The Norwegian Police Security Service: Svalbard and the High North Are Even More Important to Russia

Storskog: Nettopp dialogen er viktig for at grensa mellom Norge og Russland fortsatt skal være en fredelig grense. (Foto: Arne O. Holm).
"The Russian border to Norway makes us especially interesting to Russia. The High North is particularly interesting," said the assistant PST chief.

On Wednesday, The Norwegian Police Security Service (PST) held a press conference on the intelligence threat against Norway. The High North and specifically Svalbard are of greater importance to Russia, emphasizes the assistant PST chief.

The intelligence threat level for Norway was the topic of the press conference called by PST on Wednesday. The intelligence threat from Russia is constantly heightened following the Ukraine war, stated Hedvig Moe, assistant PST chief.

The High North and specifically Svalbard have been central for Russia for some time, Moe points out and continues:

"We consider these as even more important now that tension is rising. The proximity to the Russian border, as well as the Svalbard archipelago, makes the High North of strategic importance."

"The Russian border to Norway makes us interesting for Russia. The High North is especially interesting," Moe adds.

Now, Russia is likely to change its methods of gathering information. Going forward, PST is expecting a more aggressive use of digital aids, network operations, and human sources. 

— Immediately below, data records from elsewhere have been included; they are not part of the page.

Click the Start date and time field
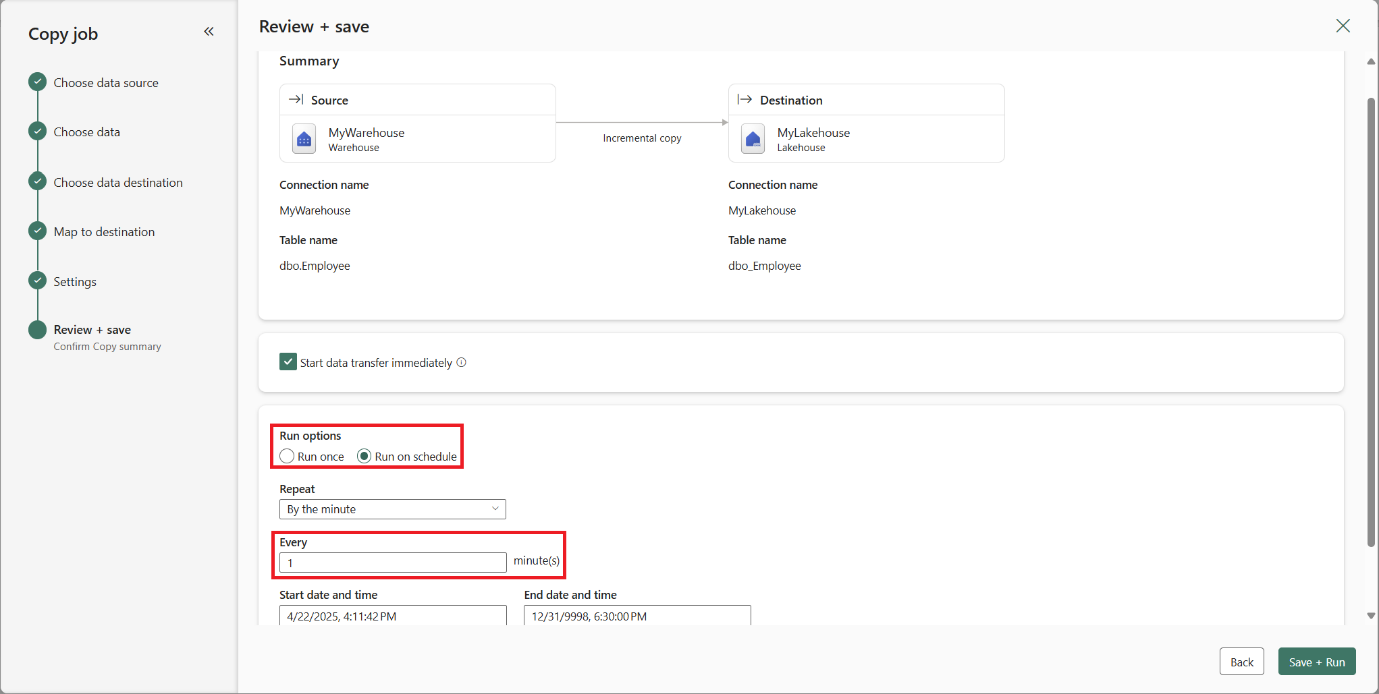Image resolution: width=1379 pixels, height=694 pixels. pyautogui.click(x=392, y=616)
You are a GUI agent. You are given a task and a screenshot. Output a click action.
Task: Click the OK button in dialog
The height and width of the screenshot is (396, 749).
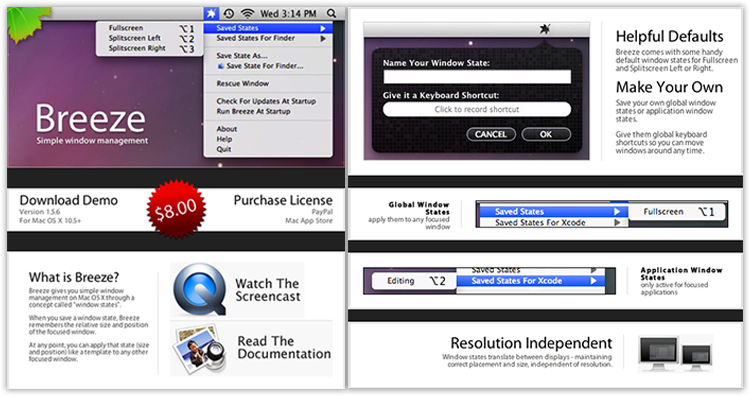coord(546,134)
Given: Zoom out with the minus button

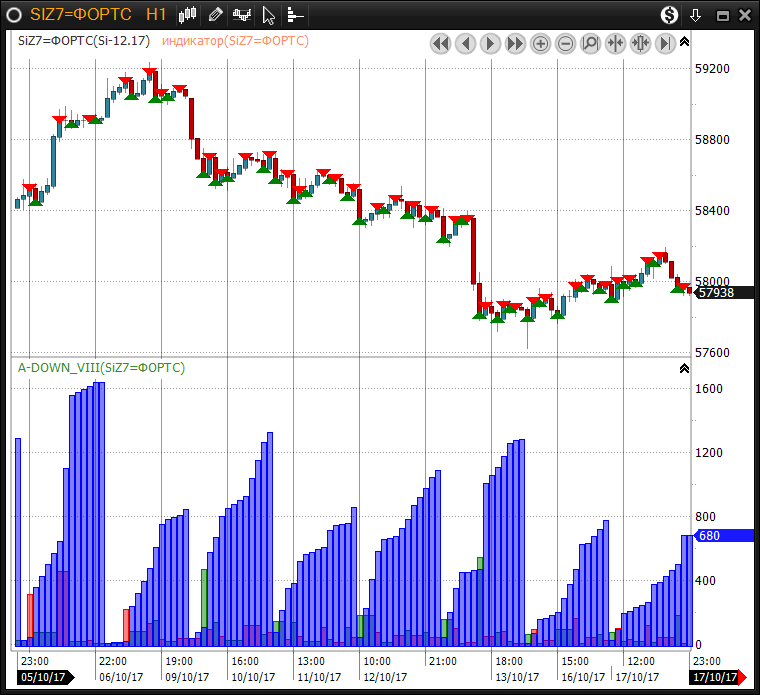Looking at the screenshot, I should (565, 43).
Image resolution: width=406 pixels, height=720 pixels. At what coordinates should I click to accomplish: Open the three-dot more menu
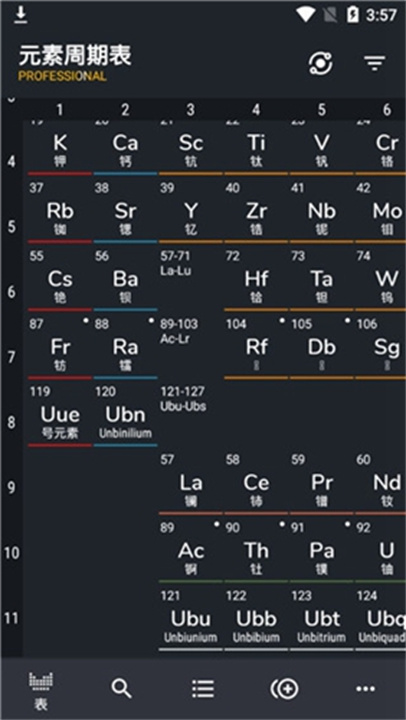365,688
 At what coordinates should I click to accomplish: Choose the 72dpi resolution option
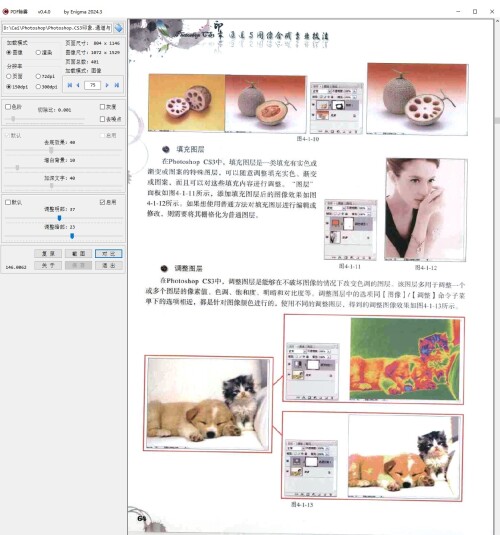tap(38, 76)
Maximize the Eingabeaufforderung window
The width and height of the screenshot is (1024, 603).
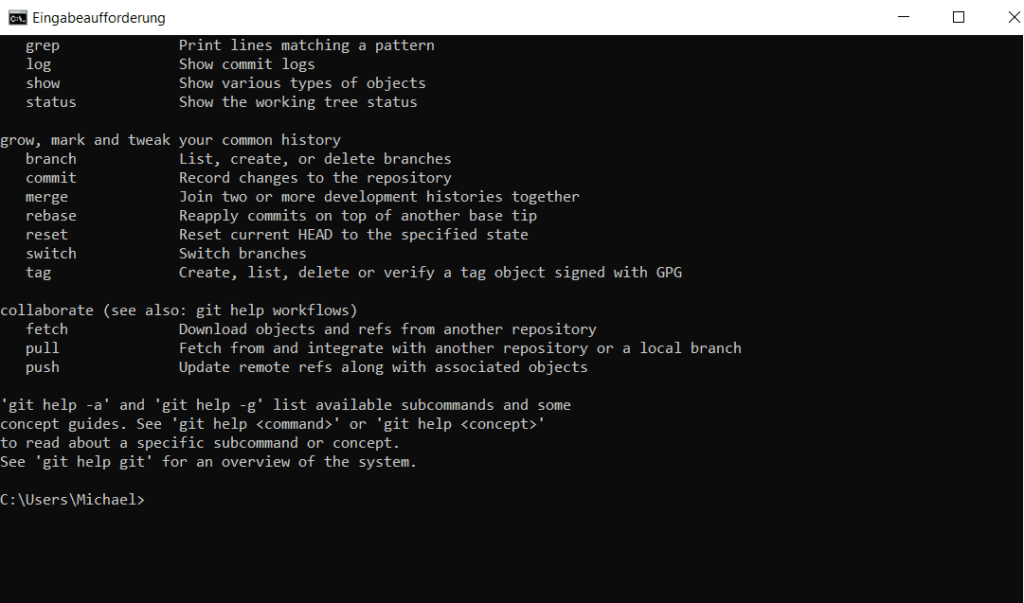(x=958, y=17)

On Wednesday, the news broke that a Russian citizen is arrested in Northern Norway for illegal photography activities.

Risk of sabotage attacks

The assistant PST chief also points out that the threat of sabotage against Norway is more of a reality now.

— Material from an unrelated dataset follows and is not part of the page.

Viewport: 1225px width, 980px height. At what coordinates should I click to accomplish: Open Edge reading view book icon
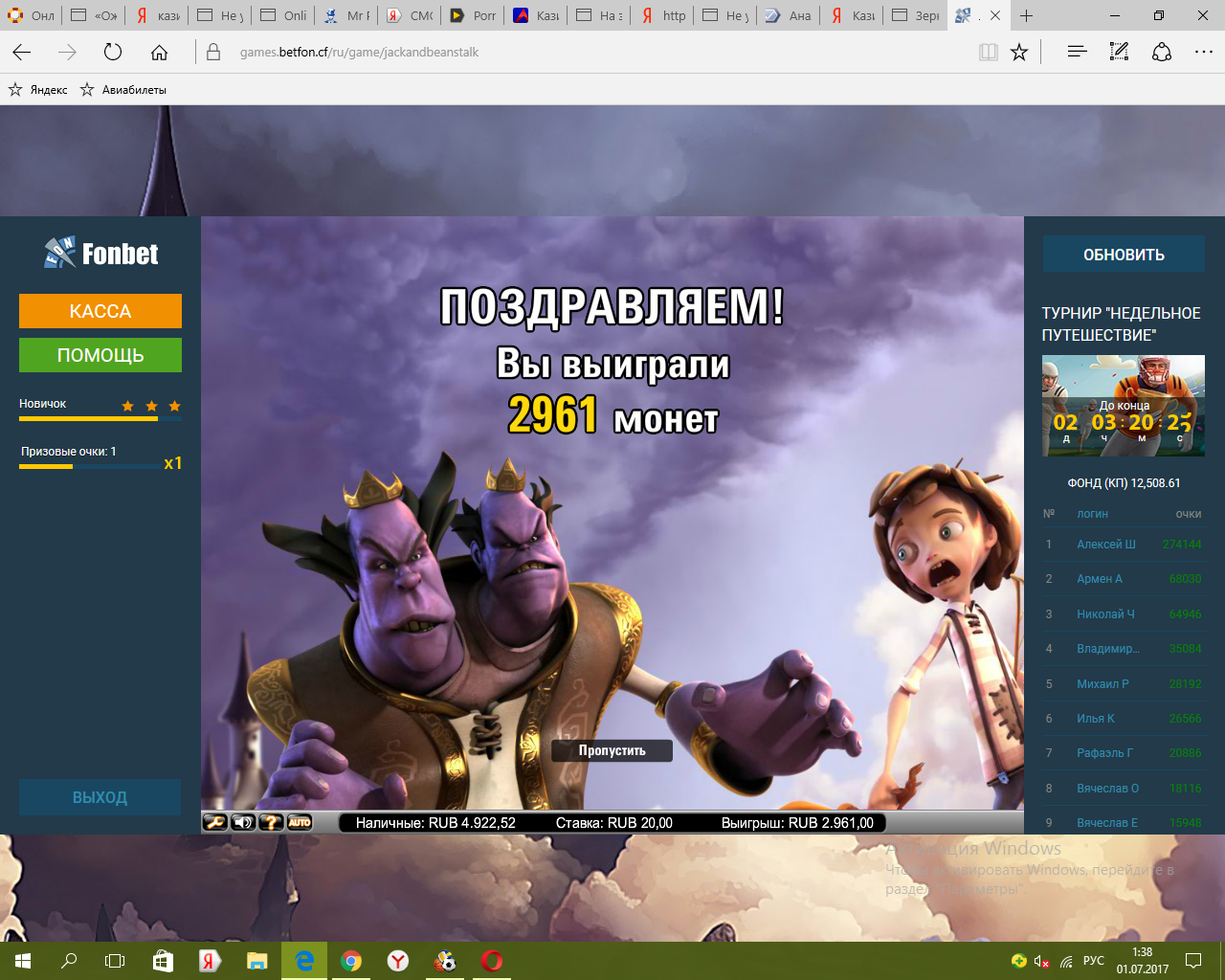point(989,53)
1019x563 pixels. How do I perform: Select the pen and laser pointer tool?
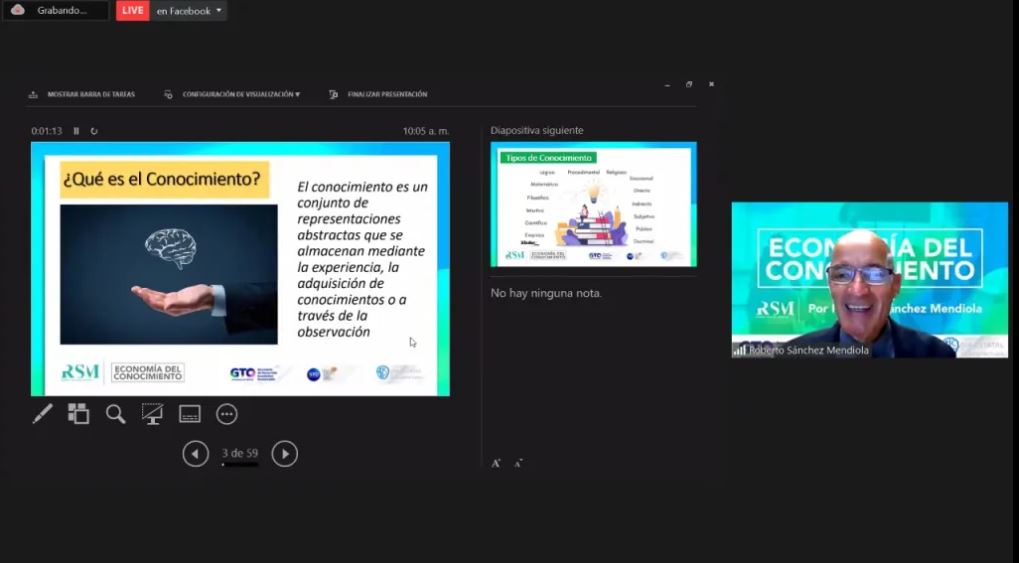(x=42, y=413)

PST has previously emphasized the central role the Norwegian oil and gas sector has in securing present-day Europe's access to energy. Securing the infrastructure in Norwegian gas production has as known become even more important.

However, the risk of sabotage applies to all infrastructure critical to society, for example in power generation, telecommunications, and the Armed Forces, Moe points out. 

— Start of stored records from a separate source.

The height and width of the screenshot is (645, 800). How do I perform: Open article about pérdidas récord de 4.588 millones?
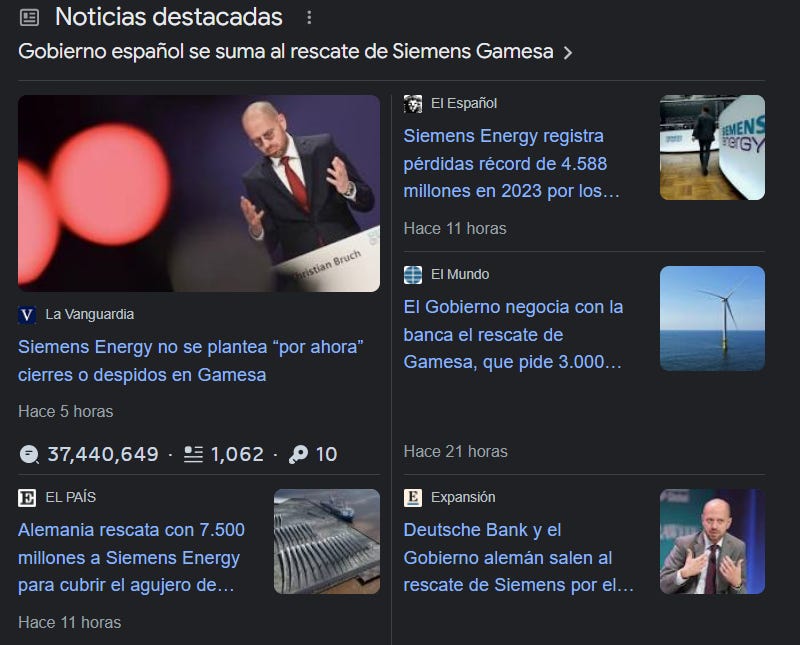click(511, 164)
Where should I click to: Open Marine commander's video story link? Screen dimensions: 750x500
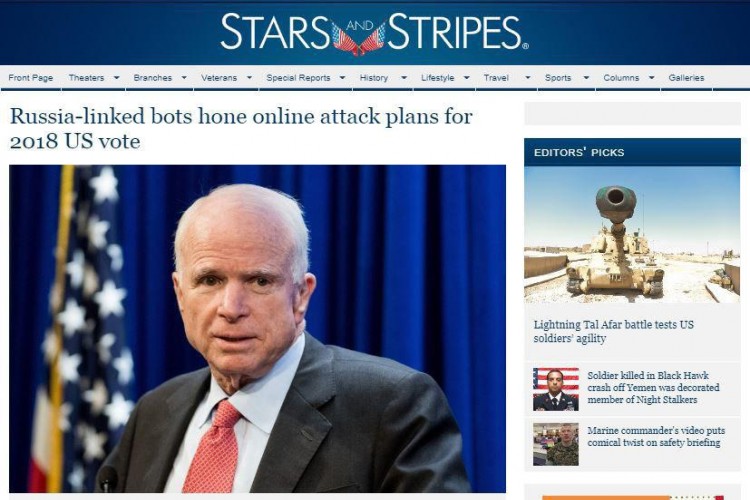pyautogui.click(x=656, y=436)
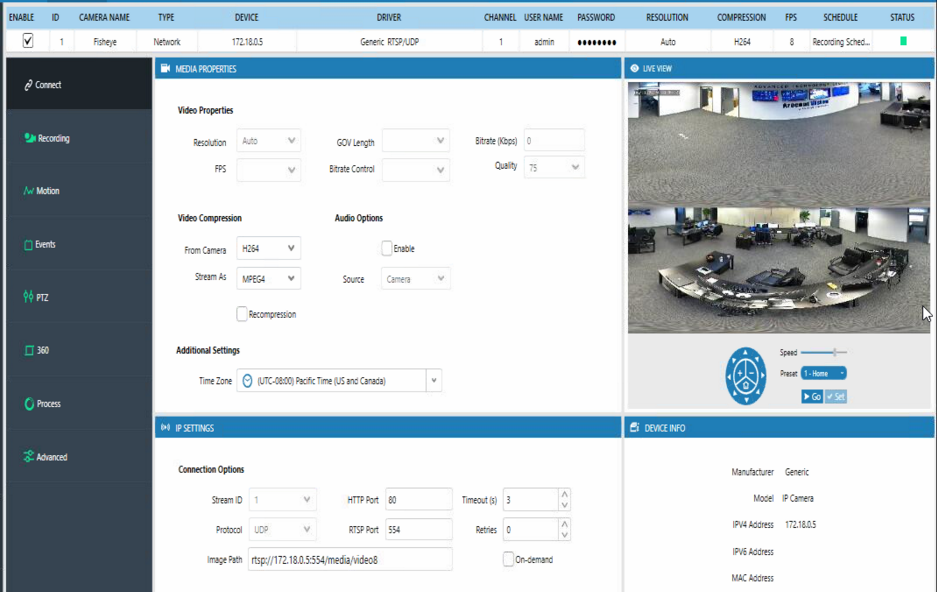
Task: Click the Go preset button
Action: click(x=812, y=397)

"There is a greater risk of sabotage attacks against Norway. We consider this risk to be more of a reality than before the war. At the same time, we want to emphasize that a sabotage operation is a worst-case scenario. We do not consider it likely, but it cannot be ruled out in such a high-tension situation."

"Over time, Russia has mapped out Norwegian infrastructure. That is part of the normal level of Russian intelligence in Norway. We are not at war. In the current situation, we believe that information about critical infrastructure will become more interesting to Russia than before," Moe adds.

According to PST, Russia will be especially interested in gathering information about plans which could be relevant to the country's warfare in Ukraine. For example, this could include Norwegian military presence or deliveries of weapons to Ukrainian forces.